Adventures / Family & Relationships / Food, Glorious Food!

It was a weekend of firsts – well, A First. After living in the area nearly my entire life, I finally made my way to the Owego Strawberry Festival on Saturday. Was fortunate to get a parking space at the DMV Lot. The biggest reason I’ve never gone to this is I’ve never been with anyone who was in the least bit interested in going. Interested or not, Jim agreed to being dragged about crowded Downtown Owego. Trust me, he needs it to be socialized now and again. He’d be a hermit if I let him. In previous relationships I’ve always been the homebody-hermit half so it’s an adjustment for us both – a good one.

Anywho! The lure of strawberries and live tunes and whatever else they had there pulled us both away from our computers for a few hours and out into the sunshine amongst our fellow humanoids. Was a nice walk about, taking in the numerous tie-dye clothing vendors, jewelry hawkers, canned & baked goodies, arts & crafts to beat the band and oh.. yeah, strawberries. To be honest, had I not KNOWN it was a Strawberry Festival, I – erm – probably won’t have, well, known. I’m gonna guess there were a hundred or so vendors at this annual shindig. I think I saw five or six that were selling strawberry-related foods. Strawberry shortcake was there, of course. Strawberry Lemonade made a couple of appearances. The drink of choice at the two bars within the Festival Zone was – you guessed it, The Strawberry Daiquiri. Was hoping for a Strawberry Funnel Cake or maybe some Strawberry Ice Cream. Didn’t see any. The one place I saw that sold strawberries in the raw, as it were, was loading up their truck getting ready to leave as we walked by at about 4:00 on Saturday. I was hoping to see someone dressed as a giant strawberry making their rounds for silly pictures. Nope. *le sigh* There were a couple of good bands there, though and we enjoyed what we heard of them.

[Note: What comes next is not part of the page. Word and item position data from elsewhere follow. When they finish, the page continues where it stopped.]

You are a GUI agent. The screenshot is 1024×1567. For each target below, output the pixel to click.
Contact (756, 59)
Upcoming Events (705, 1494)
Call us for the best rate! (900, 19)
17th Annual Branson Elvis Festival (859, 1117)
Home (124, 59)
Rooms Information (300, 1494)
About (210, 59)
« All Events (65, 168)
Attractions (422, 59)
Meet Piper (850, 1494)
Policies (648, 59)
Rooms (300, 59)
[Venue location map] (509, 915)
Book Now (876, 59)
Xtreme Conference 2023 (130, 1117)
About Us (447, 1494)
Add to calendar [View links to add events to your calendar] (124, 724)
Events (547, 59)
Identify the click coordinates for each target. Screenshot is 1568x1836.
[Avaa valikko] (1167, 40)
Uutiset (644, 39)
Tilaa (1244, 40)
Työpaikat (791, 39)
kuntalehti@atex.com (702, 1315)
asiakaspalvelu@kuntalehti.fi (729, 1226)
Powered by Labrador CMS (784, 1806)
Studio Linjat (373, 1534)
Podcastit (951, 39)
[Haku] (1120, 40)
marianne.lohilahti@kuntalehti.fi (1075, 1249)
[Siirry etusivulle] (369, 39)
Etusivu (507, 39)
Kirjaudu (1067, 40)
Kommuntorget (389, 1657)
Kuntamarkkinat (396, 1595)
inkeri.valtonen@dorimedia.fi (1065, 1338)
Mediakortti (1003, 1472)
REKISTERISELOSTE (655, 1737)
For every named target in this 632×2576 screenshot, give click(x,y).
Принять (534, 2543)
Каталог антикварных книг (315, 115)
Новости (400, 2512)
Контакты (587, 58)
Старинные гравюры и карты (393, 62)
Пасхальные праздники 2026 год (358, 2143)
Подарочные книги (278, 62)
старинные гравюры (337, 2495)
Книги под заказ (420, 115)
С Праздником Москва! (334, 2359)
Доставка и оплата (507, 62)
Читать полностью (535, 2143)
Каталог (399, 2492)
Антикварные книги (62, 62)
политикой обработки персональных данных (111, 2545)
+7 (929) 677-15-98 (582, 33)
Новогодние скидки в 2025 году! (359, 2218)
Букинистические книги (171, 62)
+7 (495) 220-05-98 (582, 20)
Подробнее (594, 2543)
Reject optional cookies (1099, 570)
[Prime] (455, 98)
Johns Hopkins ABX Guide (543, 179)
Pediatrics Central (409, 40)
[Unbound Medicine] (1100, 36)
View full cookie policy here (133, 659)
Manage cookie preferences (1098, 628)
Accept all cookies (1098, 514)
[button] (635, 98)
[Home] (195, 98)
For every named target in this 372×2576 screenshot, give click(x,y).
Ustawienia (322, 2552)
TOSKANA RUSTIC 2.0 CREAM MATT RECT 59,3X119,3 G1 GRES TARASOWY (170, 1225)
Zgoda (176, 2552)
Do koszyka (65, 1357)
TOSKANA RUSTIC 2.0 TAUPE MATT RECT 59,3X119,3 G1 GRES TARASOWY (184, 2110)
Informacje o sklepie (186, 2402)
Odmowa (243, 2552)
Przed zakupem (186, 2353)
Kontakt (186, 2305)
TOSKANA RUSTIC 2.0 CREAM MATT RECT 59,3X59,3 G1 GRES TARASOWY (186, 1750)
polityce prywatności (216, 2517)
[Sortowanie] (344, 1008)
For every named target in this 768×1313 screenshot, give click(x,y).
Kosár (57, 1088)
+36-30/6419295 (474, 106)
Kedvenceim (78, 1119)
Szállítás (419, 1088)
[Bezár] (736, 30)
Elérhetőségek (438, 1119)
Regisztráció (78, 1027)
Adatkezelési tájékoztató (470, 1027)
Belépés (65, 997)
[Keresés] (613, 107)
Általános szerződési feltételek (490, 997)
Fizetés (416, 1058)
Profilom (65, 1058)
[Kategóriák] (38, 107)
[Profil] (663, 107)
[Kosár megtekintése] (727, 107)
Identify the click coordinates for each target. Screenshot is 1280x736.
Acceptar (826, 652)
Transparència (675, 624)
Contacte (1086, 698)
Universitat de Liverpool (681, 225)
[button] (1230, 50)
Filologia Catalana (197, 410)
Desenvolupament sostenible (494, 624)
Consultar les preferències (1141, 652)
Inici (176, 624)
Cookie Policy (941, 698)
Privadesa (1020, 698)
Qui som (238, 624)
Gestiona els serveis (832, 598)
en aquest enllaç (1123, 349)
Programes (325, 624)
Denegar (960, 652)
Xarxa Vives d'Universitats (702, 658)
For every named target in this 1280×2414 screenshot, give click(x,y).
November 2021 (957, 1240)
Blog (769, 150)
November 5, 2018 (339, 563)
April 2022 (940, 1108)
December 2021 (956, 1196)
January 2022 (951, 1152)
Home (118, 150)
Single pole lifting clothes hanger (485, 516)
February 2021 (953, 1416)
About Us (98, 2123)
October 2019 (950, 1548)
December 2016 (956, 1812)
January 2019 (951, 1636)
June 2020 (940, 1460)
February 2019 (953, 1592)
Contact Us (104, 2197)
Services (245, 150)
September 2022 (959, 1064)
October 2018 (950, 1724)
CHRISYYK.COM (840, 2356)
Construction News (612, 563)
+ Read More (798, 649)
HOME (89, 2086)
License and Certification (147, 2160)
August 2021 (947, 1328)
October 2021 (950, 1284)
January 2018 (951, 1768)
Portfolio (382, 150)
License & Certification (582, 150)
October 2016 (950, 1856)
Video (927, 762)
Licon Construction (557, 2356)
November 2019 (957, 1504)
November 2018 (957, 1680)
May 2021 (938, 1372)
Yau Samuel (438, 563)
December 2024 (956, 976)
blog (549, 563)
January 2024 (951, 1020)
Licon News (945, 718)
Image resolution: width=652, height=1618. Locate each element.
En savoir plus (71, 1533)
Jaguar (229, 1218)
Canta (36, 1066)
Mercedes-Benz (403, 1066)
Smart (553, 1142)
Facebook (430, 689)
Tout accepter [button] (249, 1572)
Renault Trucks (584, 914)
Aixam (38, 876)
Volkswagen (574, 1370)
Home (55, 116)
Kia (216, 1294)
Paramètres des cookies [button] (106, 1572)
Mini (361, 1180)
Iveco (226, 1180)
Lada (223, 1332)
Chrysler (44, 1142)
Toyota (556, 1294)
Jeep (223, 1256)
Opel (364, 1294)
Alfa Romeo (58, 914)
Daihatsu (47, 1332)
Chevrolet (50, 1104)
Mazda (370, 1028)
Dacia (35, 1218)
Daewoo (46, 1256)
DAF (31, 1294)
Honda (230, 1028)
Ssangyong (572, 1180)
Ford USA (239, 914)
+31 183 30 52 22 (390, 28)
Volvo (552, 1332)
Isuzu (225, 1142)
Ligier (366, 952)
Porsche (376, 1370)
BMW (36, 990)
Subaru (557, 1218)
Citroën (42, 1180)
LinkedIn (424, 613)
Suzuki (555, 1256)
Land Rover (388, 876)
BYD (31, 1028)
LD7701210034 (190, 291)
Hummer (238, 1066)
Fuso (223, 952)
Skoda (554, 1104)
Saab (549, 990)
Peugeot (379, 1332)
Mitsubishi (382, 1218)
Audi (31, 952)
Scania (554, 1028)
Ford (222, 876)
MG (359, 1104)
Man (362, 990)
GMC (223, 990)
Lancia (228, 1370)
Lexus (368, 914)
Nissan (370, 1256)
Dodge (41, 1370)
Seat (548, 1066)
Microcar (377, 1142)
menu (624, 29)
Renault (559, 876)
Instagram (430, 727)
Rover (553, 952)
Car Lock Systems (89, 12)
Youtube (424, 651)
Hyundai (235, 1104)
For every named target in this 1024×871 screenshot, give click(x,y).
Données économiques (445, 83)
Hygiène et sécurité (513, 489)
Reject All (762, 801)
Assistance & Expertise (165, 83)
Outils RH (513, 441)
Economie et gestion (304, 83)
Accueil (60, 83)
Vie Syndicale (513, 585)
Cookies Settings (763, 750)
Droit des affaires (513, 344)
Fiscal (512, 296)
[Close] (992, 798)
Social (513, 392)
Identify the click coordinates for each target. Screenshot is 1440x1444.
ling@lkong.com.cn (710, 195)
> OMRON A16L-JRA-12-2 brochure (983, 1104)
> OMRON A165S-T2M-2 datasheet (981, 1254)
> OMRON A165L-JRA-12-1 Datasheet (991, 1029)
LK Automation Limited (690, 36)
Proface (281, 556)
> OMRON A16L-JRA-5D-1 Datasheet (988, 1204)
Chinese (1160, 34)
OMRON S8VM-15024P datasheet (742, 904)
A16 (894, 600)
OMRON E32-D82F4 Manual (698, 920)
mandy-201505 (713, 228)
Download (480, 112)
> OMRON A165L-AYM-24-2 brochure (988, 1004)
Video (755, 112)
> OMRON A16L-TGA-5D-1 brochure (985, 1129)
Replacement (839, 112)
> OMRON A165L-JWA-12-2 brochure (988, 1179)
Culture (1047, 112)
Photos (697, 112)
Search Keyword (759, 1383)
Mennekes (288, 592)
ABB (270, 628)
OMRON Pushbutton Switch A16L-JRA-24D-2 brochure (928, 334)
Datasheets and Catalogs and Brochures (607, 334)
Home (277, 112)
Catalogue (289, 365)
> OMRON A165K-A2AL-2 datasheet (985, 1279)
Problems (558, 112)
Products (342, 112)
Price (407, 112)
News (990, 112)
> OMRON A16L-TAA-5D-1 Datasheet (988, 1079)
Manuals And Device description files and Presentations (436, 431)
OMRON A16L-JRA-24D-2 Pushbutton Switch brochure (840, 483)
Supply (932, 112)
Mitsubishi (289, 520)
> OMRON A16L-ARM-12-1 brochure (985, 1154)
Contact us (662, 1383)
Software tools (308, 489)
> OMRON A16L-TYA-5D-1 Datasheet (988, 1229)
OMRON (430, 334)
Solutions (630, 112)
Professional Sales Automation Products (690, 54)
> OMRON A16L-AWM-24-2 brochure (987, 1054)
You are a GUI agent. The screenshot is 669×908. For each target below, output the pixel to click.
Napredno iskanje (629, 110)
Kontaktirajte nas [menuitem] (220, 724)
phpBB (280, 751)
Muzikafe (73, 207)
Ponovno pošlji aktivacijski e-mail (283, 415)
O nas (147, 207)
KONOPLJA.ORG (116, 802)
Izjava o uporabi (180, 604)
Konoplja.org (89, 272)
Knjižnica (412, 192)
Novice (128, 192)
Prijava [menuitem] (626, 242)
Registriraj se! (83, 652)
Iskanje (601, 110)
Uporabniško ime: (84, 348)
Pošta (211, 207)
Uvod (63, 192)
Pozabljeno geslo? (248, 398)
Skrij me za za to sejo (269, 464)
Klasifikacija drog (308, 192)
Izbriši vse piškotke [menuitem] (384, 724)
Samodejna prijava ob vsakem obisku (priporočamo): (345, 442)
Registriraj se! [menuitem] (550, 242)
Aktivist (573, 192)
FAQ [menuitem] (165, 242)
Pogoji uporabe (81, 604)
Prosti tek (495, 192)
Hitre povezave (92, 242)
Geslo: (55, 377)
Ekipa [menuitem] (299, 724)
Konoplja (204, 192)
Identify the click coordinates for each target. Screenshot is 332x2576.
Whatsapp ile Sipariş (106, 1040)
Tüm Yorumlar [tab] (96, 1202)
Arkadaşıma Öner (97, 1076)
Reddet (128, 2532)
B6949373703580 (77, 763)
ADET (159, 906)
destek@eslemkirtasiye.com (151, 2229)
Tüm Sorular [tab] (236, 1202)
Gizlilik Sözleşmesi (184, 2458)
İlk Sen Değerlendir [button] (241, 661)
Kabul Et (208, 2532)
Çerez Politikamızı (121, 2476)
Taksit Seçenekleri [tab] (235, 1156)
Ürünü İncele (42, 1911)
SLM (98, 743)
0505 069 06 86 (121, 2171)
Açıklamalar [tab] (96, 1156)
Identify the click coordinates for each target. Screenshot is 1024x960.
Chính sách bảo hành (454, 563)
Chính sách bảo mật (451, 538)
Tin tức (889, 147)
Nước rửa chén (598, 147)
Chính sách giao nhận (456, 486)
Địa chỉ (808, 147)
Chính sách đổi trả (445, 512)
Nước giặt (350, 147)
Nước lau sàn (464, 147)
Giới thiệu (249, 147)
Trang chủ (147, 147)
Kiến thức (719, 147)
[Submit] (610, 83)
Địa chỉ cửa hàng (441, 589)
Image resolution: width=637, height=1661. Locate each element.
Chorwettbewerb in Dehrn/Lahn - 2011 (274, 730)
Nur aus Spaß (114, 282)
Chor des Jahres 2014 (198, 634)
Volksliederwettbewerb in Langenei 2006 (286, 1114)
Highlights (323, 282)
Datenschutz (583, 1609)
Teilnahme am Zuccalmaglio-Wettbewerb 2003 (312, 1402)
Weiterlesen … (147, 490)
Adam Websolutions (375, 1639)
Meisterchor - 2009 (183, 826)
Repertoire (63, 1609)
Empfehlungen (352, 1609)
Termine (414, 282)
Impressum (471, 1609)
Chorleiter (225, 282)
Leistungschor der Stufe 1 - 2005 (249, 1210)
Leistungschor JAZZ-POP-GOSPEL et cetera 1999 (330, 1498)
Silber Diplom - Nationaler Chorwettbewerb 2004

Someplace you could get an air boat ride on the river but wasn’t able to really find out where it launched from.

We strolled outta there about five and ended up stopping in Candor at Iron Kettle Farm for strawberries. Was real quiet there – we’ll go back again and subject ourselves to their pumpkin madness in the fall.

Met my dad for breakfast on Sunday and after we’d solved all the world’s problems over coffee, we got onto the subject of local festivals. Owego has strawberries, Marathon has maple syrup, Newark Valley took the apple, heck even lil ol RIchford does a weekend dedicated to the potato. Binghamton has a Fairy Festival. In fact, I saw a few of their folks in Owego handing out fliers. It was REALLY hard to miss the 7 foot tall guy dressed in purple wearing matching purple fairy wings. No, he wasn’t a stilt-walker. Oh, and we can’t leave out the Scarecrow Contest held in Candor at their Fall Festival, laws no! M-O-O-N, that spells Scarecrow! Sadly, my own hometown is without a festival. Maybe Corn. They have a lot of corn out there.

A couple hours later, Dad and I parted company. I love spending time with my Dad. Always have. As I’ve gotten older, I’ve become more and more aware of how blessed I am when it comes to my parents. I truly could not have asked for better people to raise me. Oh, sure, they MAY have had a wild party now and then and they MAY have been such regulars at a local bar that I, at the age of around 12, could go and order a round of drinks for them without the bartender batting an eyelash, but they were always good people and always treated my brother and I fairly. They were encouraging and loving and much to my mother’s dismay – Dad and I were perhaps a bit goofier in public than she would have liked us to be. That was only on vacations, of course *cough* where Dad would apply the ‘We’re never going to see these people again” logic when Mom would strongly suggest he and I calm down. I tried to use this logic on my own kids but they didn’t quite buy into it as much as I did when young.

I’m gonna start working on getting Jim to go for it a bit more… one festival at a time.